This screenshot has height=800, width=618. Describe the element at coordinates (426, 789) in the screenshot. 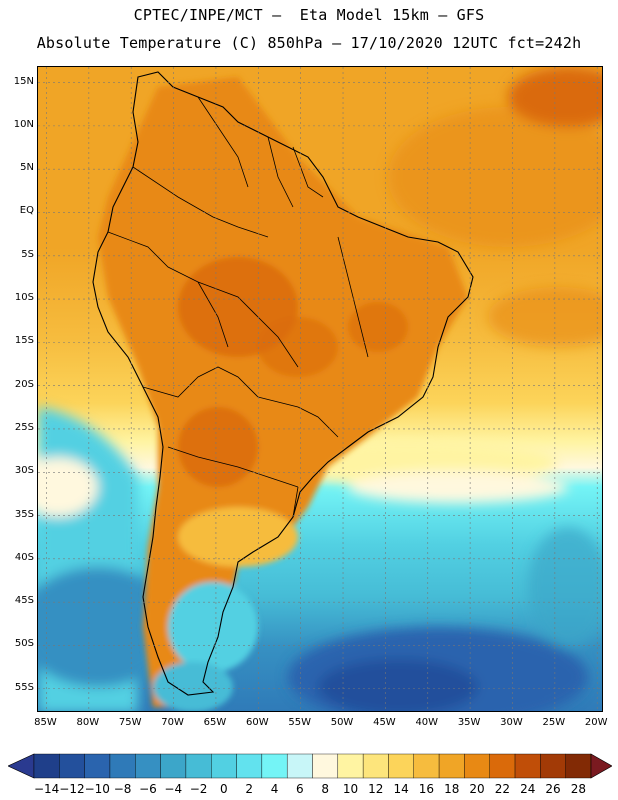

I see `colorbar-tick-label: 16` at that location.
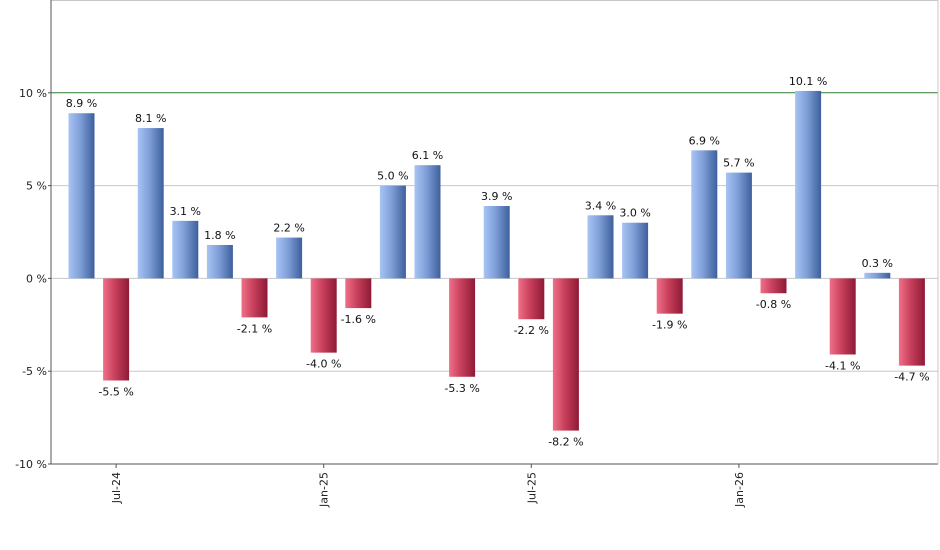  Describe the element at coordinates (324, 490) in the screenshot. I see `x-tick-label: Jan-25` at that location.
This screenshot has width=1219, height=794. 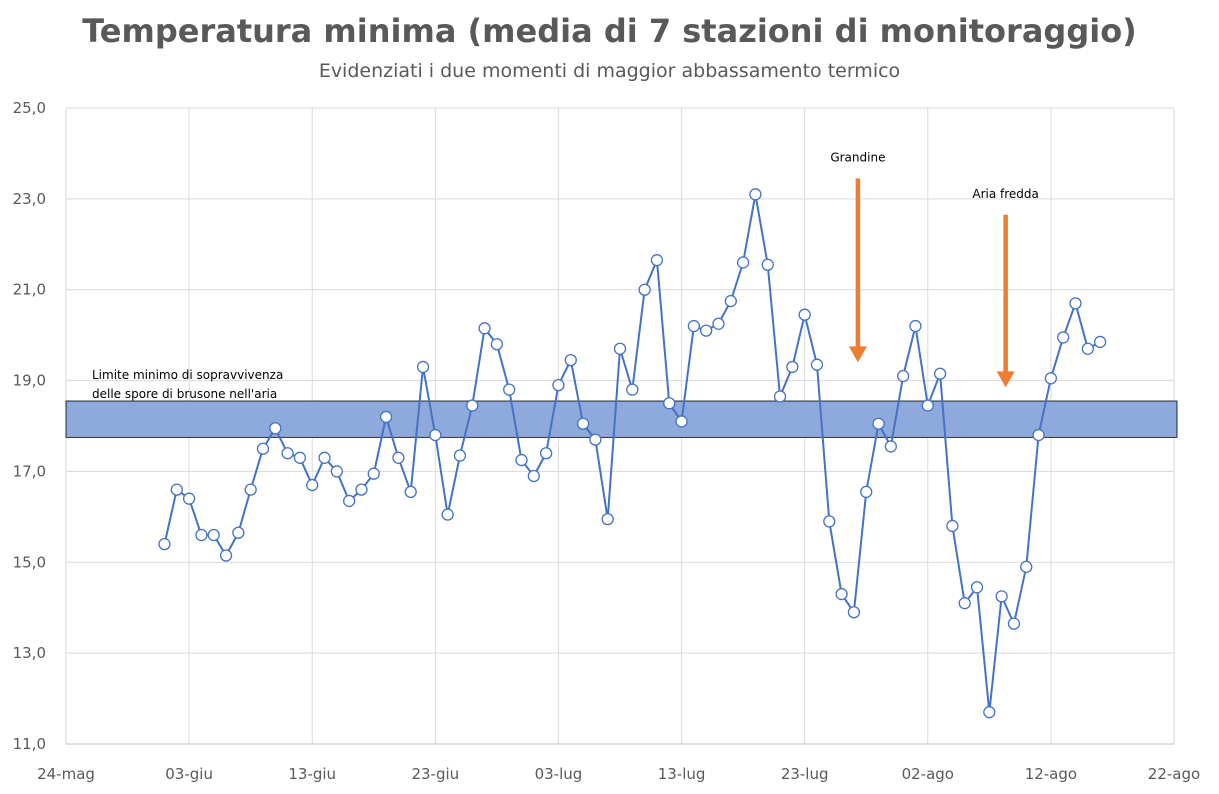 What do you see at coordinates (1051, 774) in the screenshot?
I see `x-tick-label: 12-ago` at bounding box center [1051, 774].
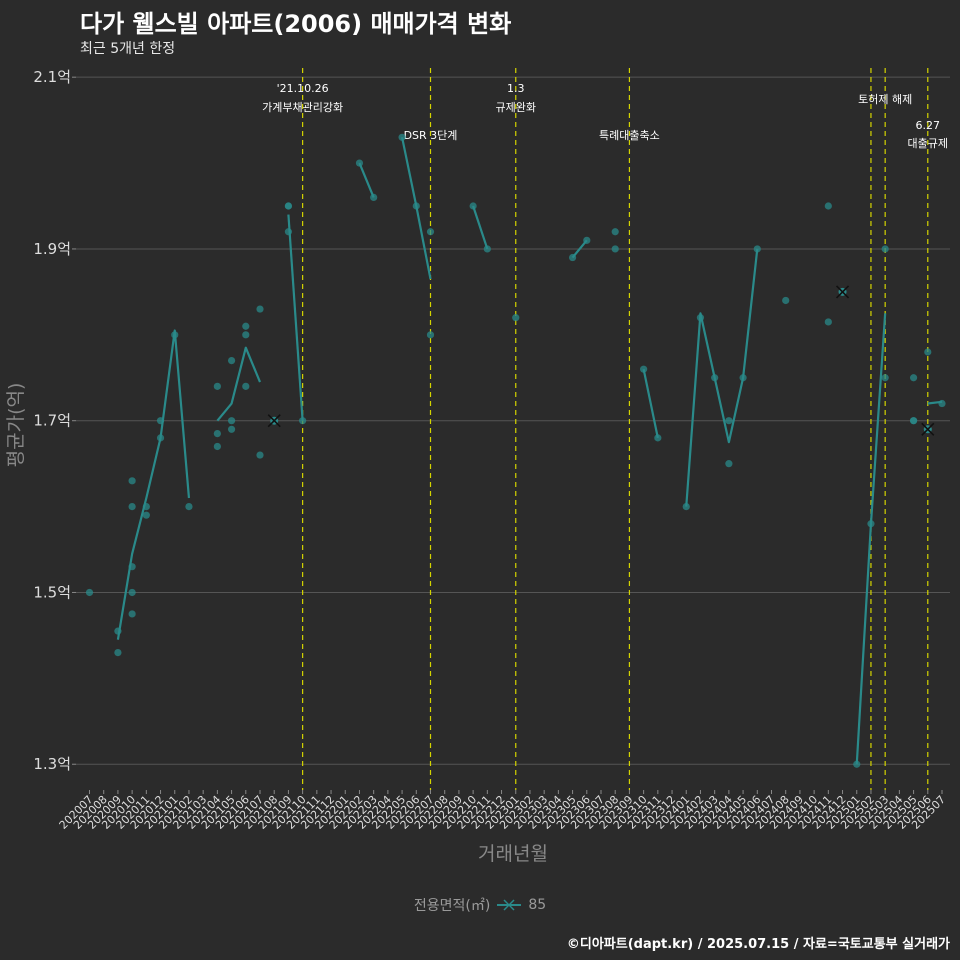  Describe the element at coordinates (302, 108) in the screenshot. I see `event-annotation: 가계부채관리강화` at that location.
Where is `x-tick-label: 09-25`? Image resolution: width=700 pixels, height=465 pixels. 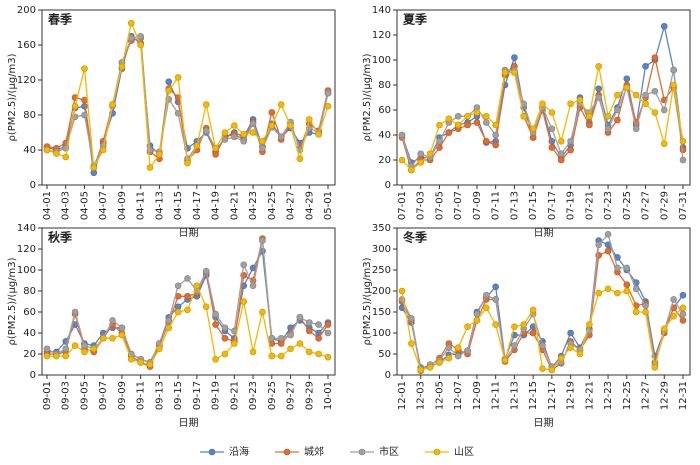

Task to carry out =
Echo the items word for word, starting at the first line above and ending at the line that contains "Describe the element at coordinates (324, 490)". Leave the pictures out.

Task response =
This screenshot has height=800, width=618. Describe the element at coordinates (426, 789) in the screenshot. 

I see `colorbar-tick-label: 16` at that location.
  Describe the element at coordinates (324, 490) in the screenshot. I see `x-tick-label: Jan-25` at that location.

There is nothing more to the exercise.